A post-hoc analysis in the International Journal of Cancer tracked 51 patients from the Mel39 randomized phase II trial of multipeptide vaccination for resected high-risk melanoma. At median follow-up of 16.1 years (21.2 years for surviving participants), the 12-peptide vaccine arm reported 65% 10-year and 49% 20-year overall survival vs. the 4-peptide arm (HR 0.64, 95% CI 0.29–1.40). The 20-year dataset represents among the longest published follow-up for any cancer peptide vaccine and reinforces that antigen breadth drives durability; sex-specific differences were documented, with females showing improved recurrence-free survival.

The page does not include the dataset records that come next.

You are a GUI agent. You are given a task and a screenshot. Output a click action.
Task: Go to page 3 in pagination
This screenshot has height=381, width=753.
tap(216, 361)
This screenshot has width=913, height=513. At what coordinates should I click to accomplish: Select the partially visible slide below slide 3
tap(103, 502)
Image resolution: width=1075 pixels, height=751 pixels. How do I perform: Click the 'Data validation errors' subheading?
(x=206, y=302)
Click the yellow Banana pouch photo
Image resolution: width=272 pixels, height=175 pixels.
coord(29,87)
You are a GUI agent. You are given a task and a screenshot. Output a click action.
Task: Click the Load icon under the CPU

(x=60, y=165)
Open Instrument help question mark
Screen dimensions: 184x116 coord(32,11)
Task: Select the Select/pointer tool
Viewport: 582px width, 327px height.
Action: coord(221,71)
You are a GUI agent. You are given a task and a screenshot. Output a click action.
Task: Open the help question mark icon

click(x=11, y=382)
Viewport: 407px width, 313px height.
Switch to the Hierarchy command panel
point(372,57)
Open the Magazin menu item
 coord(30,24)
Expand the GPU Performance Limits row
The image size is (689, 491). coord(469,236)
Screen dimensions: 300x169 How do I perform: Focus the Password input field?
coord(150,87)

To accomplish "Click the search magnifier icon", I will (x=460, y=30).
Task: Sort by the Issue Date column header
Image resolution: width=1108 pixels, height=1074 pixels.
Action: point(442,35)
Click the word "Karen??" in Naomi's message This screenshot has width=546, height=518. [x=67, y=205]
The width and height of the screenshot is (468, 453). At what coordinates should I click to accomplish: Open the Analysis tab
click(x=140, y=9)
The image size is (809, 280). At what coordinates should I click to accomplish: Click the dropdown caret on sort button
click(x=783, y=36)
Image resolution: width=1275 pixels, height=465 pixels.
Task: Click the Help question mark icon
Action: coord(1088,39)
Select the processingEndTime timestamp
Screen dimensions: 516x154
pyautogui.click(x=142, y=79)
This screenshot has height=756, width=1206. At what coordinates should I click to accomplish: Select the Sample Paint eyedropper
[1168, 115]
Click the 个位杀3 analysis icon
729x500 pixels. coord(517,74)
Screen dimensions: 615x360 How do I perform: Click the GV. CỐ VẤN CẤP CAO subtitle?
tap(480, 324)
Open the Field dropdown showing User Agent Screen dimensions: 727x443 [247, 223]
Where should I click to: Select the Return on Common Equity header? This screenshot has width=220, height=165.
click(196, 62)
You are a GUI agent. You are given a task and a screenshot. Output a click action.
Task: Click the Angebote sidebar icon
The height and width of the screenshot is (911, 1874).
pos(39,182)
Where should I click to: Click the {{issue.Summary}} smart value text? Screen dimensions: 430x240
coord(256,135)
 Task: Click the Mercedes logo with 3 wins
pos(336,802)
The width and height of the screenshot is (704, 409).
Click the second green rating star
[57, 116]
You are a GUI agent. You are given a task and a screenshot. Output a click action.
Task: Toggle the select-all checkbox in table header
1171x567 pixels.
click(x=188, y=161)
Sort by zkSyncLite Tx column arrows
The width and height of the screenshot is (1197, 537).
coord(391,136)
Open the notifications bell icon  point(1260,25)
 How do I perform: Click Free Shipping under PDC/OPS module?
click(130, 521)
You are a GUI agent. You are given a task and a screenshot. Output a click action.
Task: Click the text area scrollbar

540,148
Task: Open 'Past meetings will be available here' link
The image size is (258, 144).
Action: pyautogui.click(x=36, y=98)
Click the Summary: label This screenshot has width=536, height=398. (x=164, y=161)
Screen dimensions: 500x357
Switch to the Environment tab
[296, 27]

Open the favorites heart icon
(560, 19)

Evaxion's AI-designed personalized neoantigen peptide vaccine EVX-01 combined with Keytruda produced a 75% objective response rate at 2 years in advanced melanoma patients, with 86% of vaccine targets triggering de novo T-cell responses. Data were presented April 22 at AACR 2026; 3-year follow-up expected in H2 2026. The 86% target-hit rate demonstrates AI-designed peptide neoantigen selection maturing for cancer vaccines.
A randomized Phase I/II trial of a melanoma helper peptide vaccine with anti-CD27 antibody varlilumab reported 69% four-year disease-free survival in the combination arm versus 20% with vaccine alone. However, varlilumab depleted circulating CD4+ T cells, potentially limiting vaccine synergy and warranting further optimization.